The Make Some Noise concert and workshop series is sponsored by Soundscapes record store, Exclaim magazine, and the Polaris Prize for Canadian independent music. The latest installment was staged this past Friday night at the crown jewel and main branch of the Toronto Public Library, which is the reference library at Yonge and Bloor. The showcase was the unlikely pairing of two very stylistically different Toronto based acts, country act One Hundred Dollars and hardcore band Fucked Up.
One Hundred Dollars are a country band with a sound that’s rooted in classic. I saw them perform last December as a special guest of Jason Collett on the last night of his Dakota Tavern residency, and I was sold on them. The band is fronted by the young Simone Schmidt whose look is as charmingly unpolished as the sound of her voice. Rawer still are her lyrics about life working 14 hour days in the Timmon mines, or on the Alberta Tarsands. Her lyrical tendency to cover pressing issues facing the nation reminds me of my favourite country artist, the man in black, Mr. Johnny Cash. It’s just a shame that it’s so hard to hear her between the poor acoustics (all those books absorb a lot of sound) and the chatter. People look a little bored. When I ask her about it, she responds with a self-assured shrug. “What do you expect? It’s a punk show.”
Fucked Up is last year’s unlikely Polaris Prize winner, and when they get up on stage the tone of the show totally changes. As I catch the first few strains of the band’s unique blend of punk rock and metal music, I find myself surprised that I’m enjoying this punk show for indie kids. Almost immediately moshing breaks out in front of the stage. Before the show I was reading about how Fucked Up’s fans are famous for destroying shit, and the librarians must be well aware because there’s a library worker or two up on stage holding onto the amplifiers which are getting a bit of a beating.
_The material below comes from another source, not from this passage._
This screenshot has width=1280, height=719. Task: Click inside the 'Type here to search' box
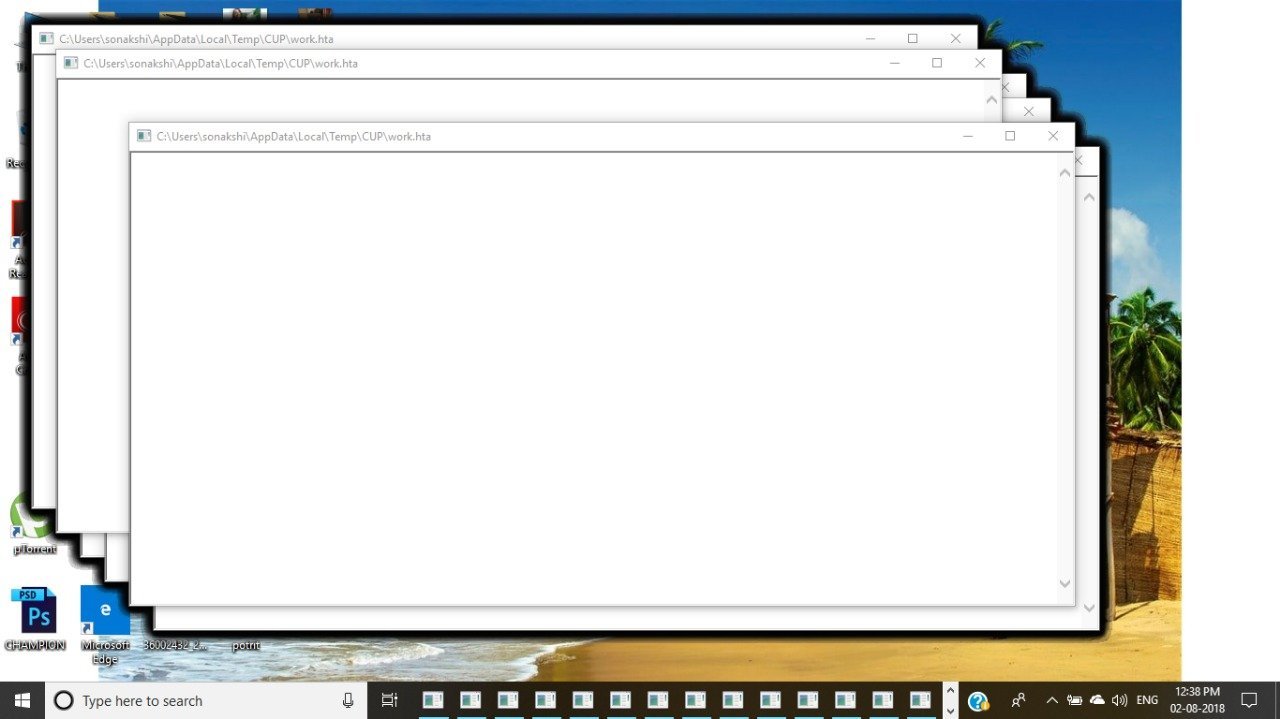tap(200, 699)
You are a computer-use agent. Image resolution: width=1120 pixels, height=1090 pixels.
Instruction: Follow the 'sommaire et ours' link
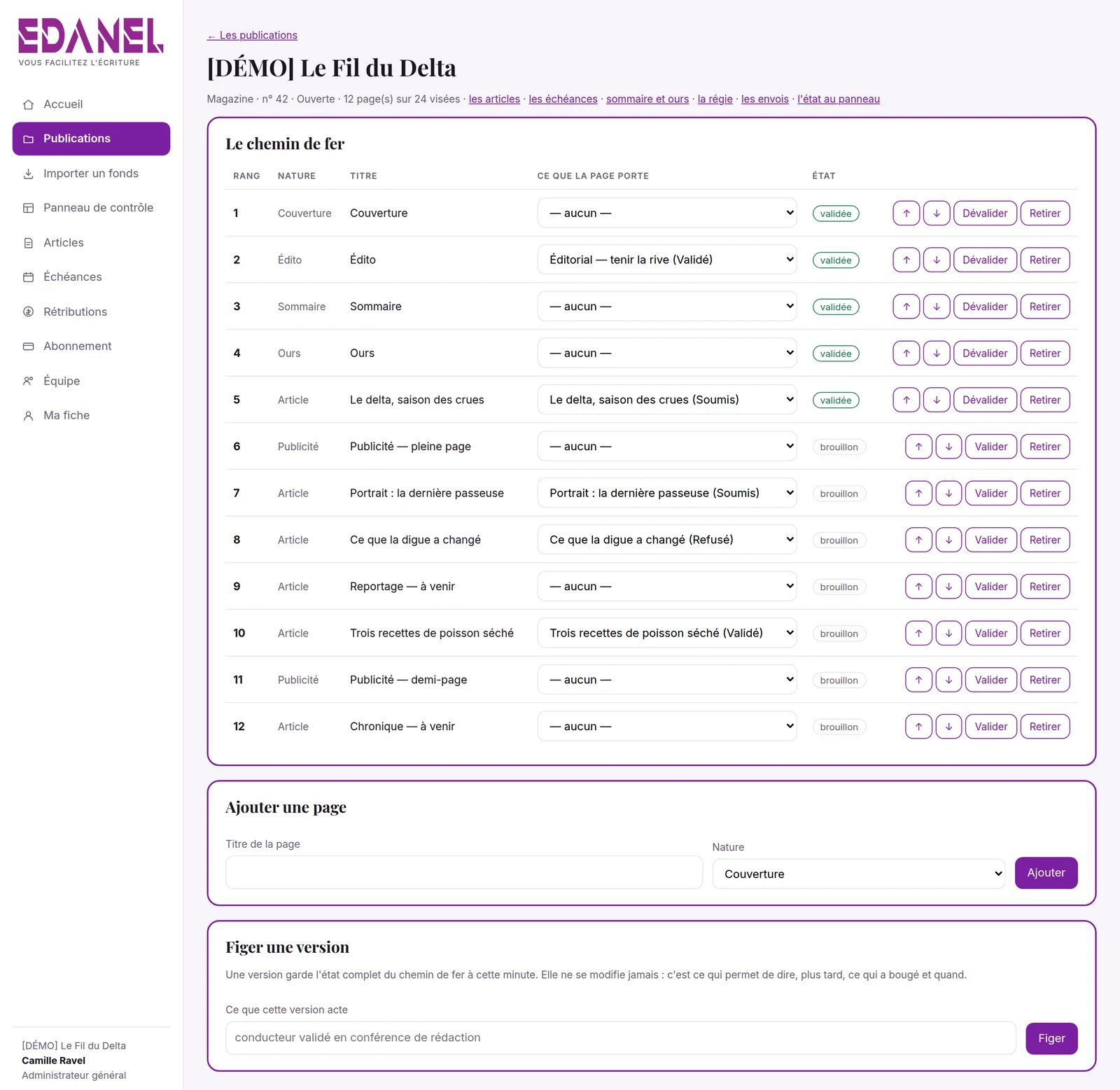[648, 99]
The lead singer of Fucked Up is the only one that looks like they should be in a hardcore band. He’s hairy, bearded, covered in tattoos, can shout like he’s getting paid, and is friendly? He brings his baby son onto stage for a song he’s nicknamed “Holden” (the real song name alludes me). The gesture is more sentimental than I was expecting, until he calls baby Holden the result of unprotected sex. As well as doing the genre better than anyone else I’ve ever seen, Fucked Up get some mad cred from me for releasing a series of benefit records with 100% of the profits going to help find missing and murdered aboriginal women. (One Hundred Dollars was brought on board to the project in 2007, which is where the unlikely pairing shares some common ground.) “If you’re going to buy anything from us tonight,” lead singer Damian Abraham tells us, “buy this record. Download the rest. You’re taking food out of the mouth of my child, but that’s fine.”
The highlight of the night definitely comes though when Fucked Up performed the latest from their zodiac series, “a dramatic reading of year of the ox (for our listening pleasure)”. By the end of nigh fans were going crazy, swarming the stage to dance with the band, and then diving into the crowd for a little surf. Madness, but contained madness. If these guys had been around when I was in highschool they would’ve been gods, but since they weren’t, then they must be the most fun I’ve had in a library (since the last TPL Make Some Noise installation anyways).
“I’m sure I’m not the first shirtless guy in the reference library”, Damian jokes with us as he peels off a layer of clothing sweat-soaked from the intensity of his performance. Hopefully he won’t be the last. Somewhere in their graves are the restless bones of passed librarians, rolling over at the thought that anyone called Fucked Up would be promoted at the public library. They’re probably burning with anger thinking of Simone singing her lyrics about girls who never come when they get “Careless Love”. Instead the librarians have decided to legitamize Canadian indie culture by using their public space to provide free shows open to all ages, and preserving a catalogue of indie music which is available for loan at any of the library locations. You can check out what’s hot in indie music, as well as follow upcoming performances and free workshops on how to make music or promote your band at Make Some Noise. Kinda makes you want to check out the public library, now doesn’t it?
© Natascha Malta, Music Vice
Toronto’s hometown hardcore faves Fucked Up playing in a public library? With One Hundred Dollars in support? And a crowd of four or five hundred people, foot-shuffling, moshing, crashing in waves, and even surfing to it all? While I ran around from the first to fourth floors, chasing light and trying to create art while capturing my own perspective on this unique and unorthodox gig?
Yes, yes, yes and yes!
I didn’t dream it, it happened. There was live music in a public library. Perhaps the most memorable moment was when Fucked Up’s Pink Eyes/Damian Abraham manned a library speaker podium for a special ‘reading’ of “Year Of The Ox”. But the whole evening was memorable. It was a fantastic experience, and I want to see more music in the library. I’m all for Toronto Public Library’s Make Some Noise programme, and MV will be supporting it any way we can.